I have had very little time to myself these past few weeks, even with Chris out of a job and home with us. We've been fielding the kids on our own, which has been both fabulous and really exhausting. He's heading back to a new job on Monday. Yay! Ugh. The dichotomy of the return to work. So glad and thankful that he found a job. So freaking anxious about managing all three kids on my own.
I have been wanting to set a blogging schedule. But I can seriously barely get food on the table, or out from underneath it on a regular basis. The kids had a choice of frozen shu mai or frozen ravioli two nights in a row. Maybe it's that I miss having the time to grocery shop leisurely and cook with a glass of wine in hand. The reality is that I am usually running around our kitchen, cursing because I keep tripping over cars and princess wands and getting cracker crumbs and half eaten grapes stuck to my bare feet. It drives me CRAZY. Chris can attest, having witnessed my 10pm mini anger meltdown last night. There was just one crumb too many, AND I was watching, with both disgust and amazement, a trail of 200 ants walking from our den to our living room along a built in bookcase to get the poison we put out for them, and carrying it back through the wall to the nest that BETTER be outside. I believe I yelled (muffled because the kids were sleeping), "We live in filth!" Now that I'm slightly less clenched, it doesn't feel as overwhelming.
Anyway.
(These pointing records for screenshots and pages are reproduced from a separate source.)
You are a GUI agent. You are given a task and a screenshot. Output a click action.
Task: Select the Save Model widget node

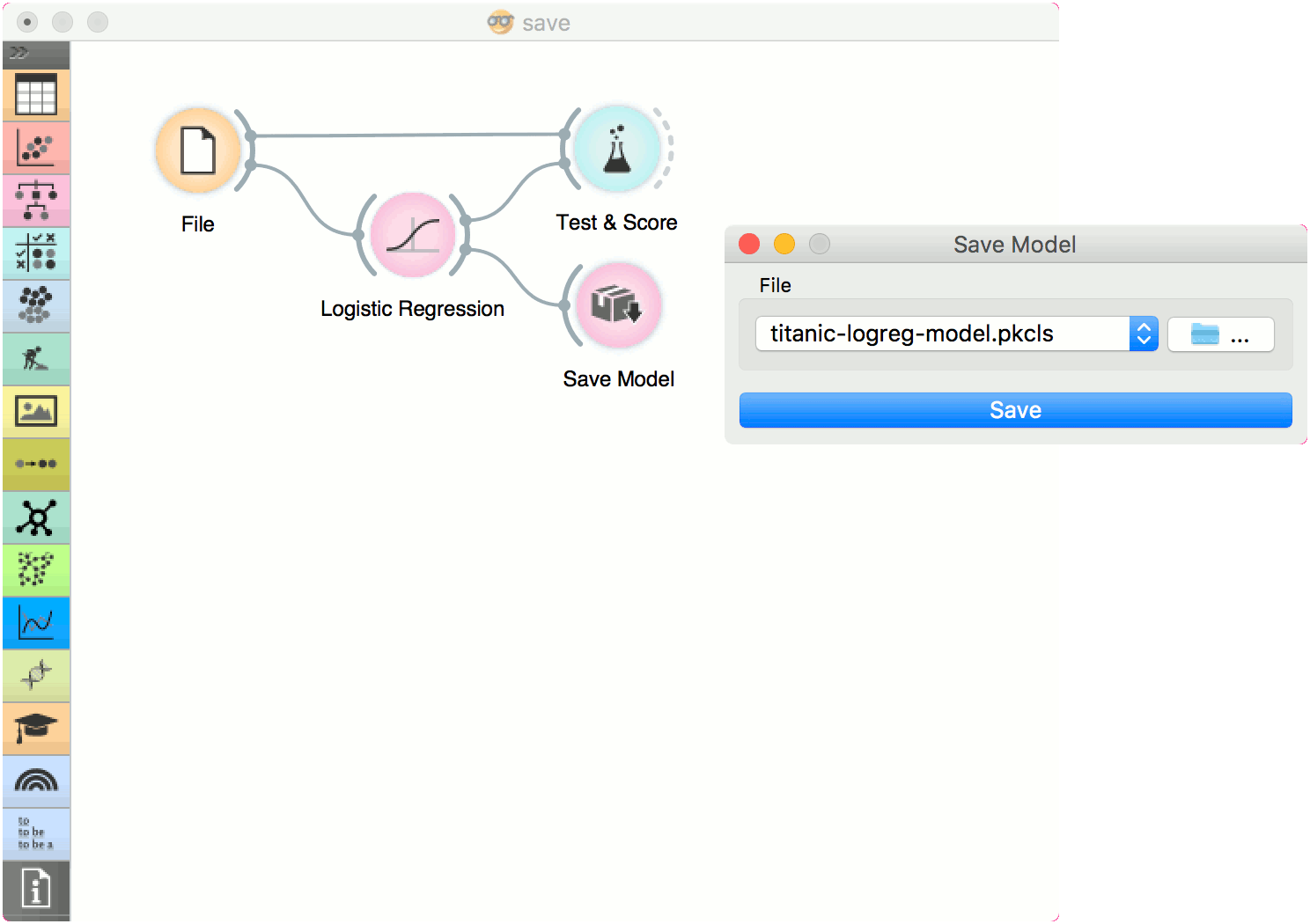619,305
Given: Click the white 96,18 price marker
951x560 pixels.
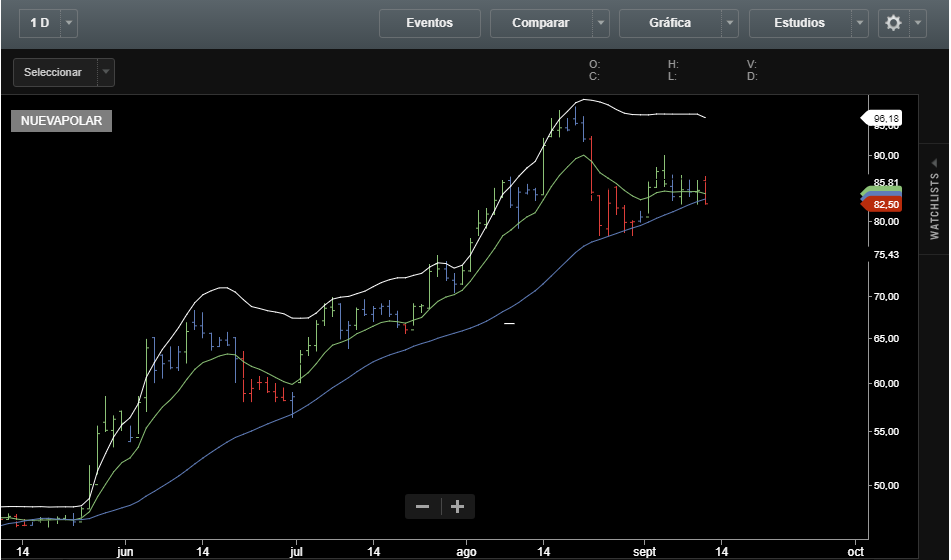Looking at the screenshot, I should [x=885, y=119].
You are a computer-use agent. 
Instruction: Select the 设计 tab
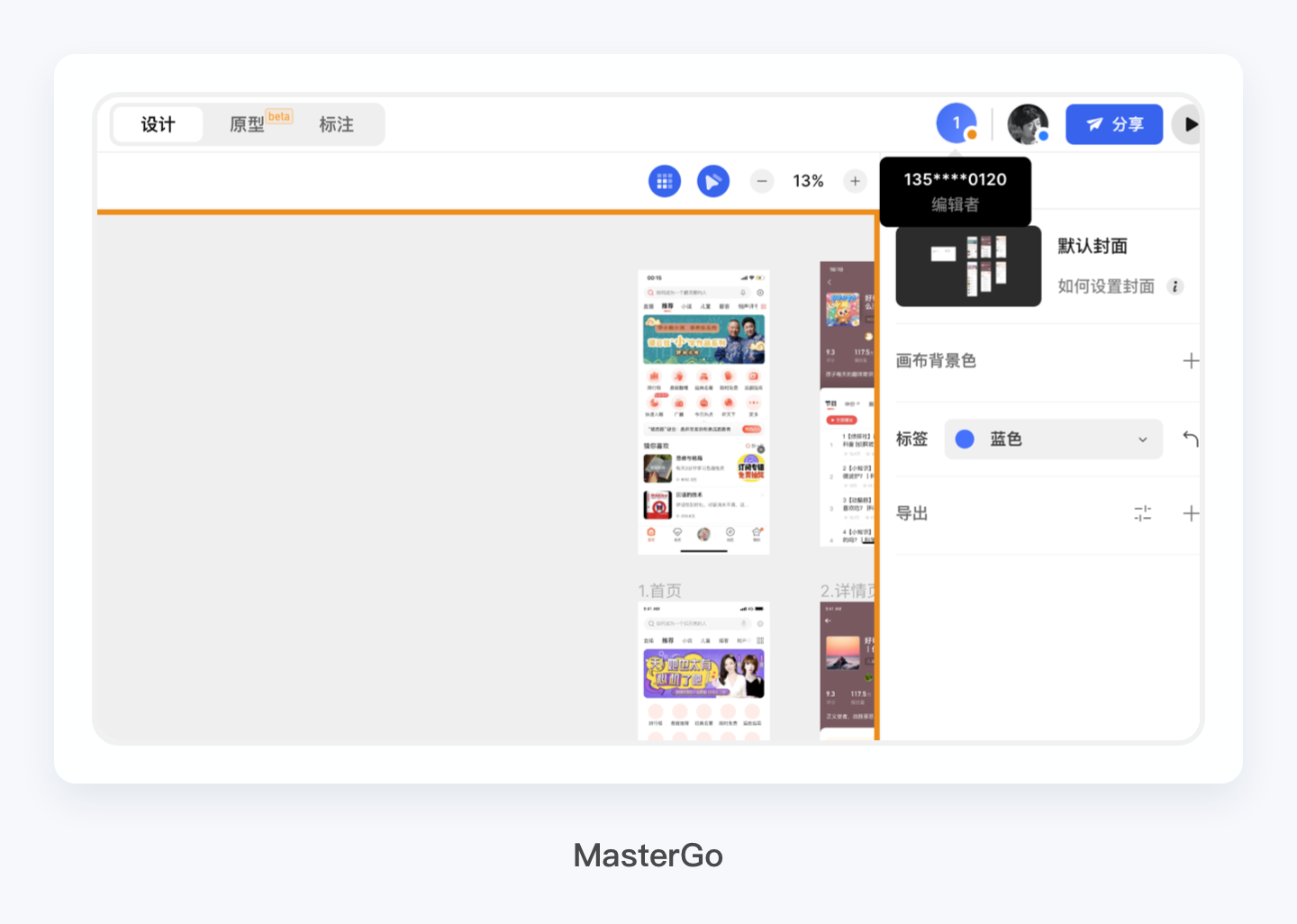click(x=158, y=124)
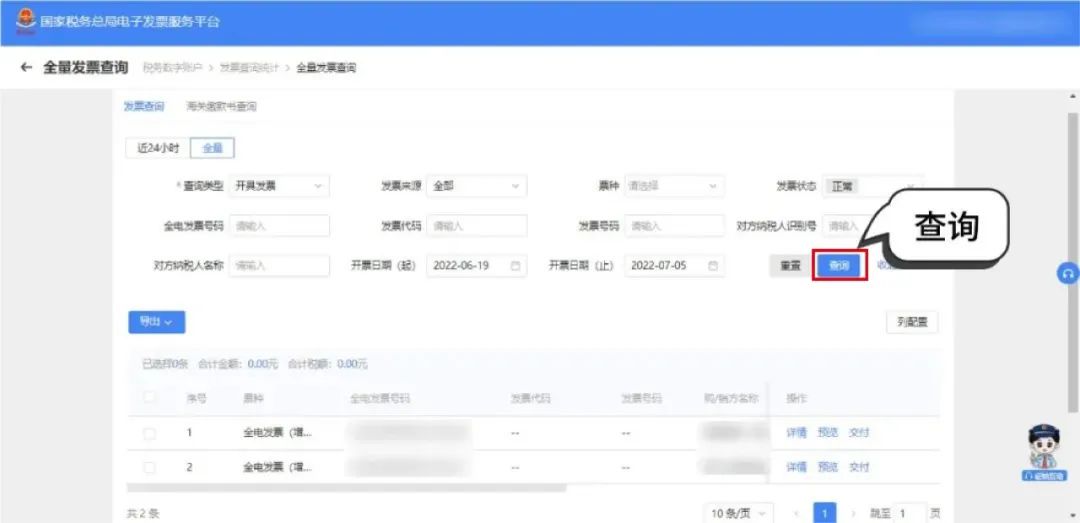Go to next page arrow in pagination

[852, 513]
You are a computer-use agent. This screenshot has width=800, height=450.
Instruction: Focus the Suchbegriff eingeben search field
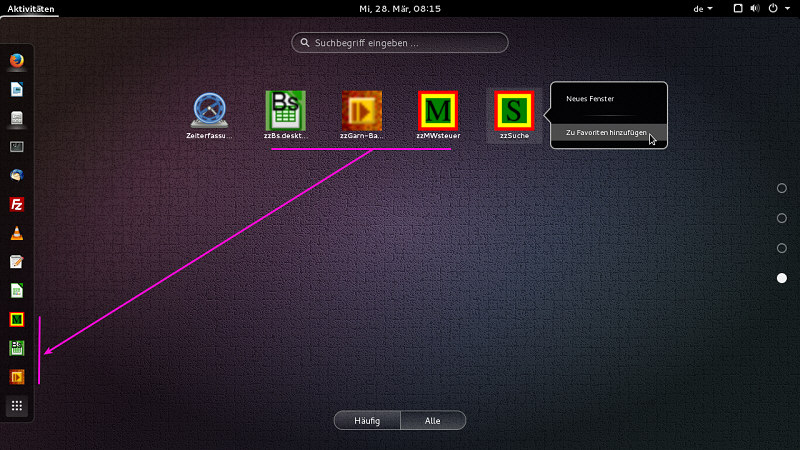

I am still working on trying to be a wiser, better person. My latest bhuddist principle to think about is letting go of attachment, which should bring me more peace and calm, to not attach myself to expectations of others. Chris didn't read my mind and know I wanted him to take the kids outside? Let it go. Act with love. Henry wakes up from a nap 20 minutes after it starts? Let go of the previous attachment to the expectation of an hour and a half, and accept what it is. A friend disagrees with a parenting strategy. We are all one, and should respect and accept the other view, even if it is not my own. Just thinking of those things makes me calmer, more accepting, less angry. But it's hard to remember that in the moment. It's easy to follow these things when all is going well and I've had enough sleep. But I suppose it becomes the bigger lesson when the day feels like it is falling apart and everyone is crying. Emotions are passing states. Acknowledge them, notice them and then let them move out of our body. Anger, happiness, sadness, elation. They are all temporary feelings that come and go every day, so not to attach myself to any one state as a permanent feeling.
I have also been remembering, as Ellie, Quinn and Henry (but especially E&Q) get bigger and more independent that they are not mine, in the sense of possession. They are ours to mind, to teach, to nurture and love, but it is all so we can encourage them to the edge of the nest, to pursue being their own beings. Having said that, a particularly funny moment with Ellie:
Walking up to a t-shirt and boxer clad Chris with a tape measure in hand, Ellie announced, "I'm going to measure your peepee!", and held the tape measure up to his crotch.
I laughed and gaffawed in hysterics, and asked, "How big was it, Ellie?"
"Big and a half!"
Ah, my beautiful, quirky, sometimes whiny, but wonderful children.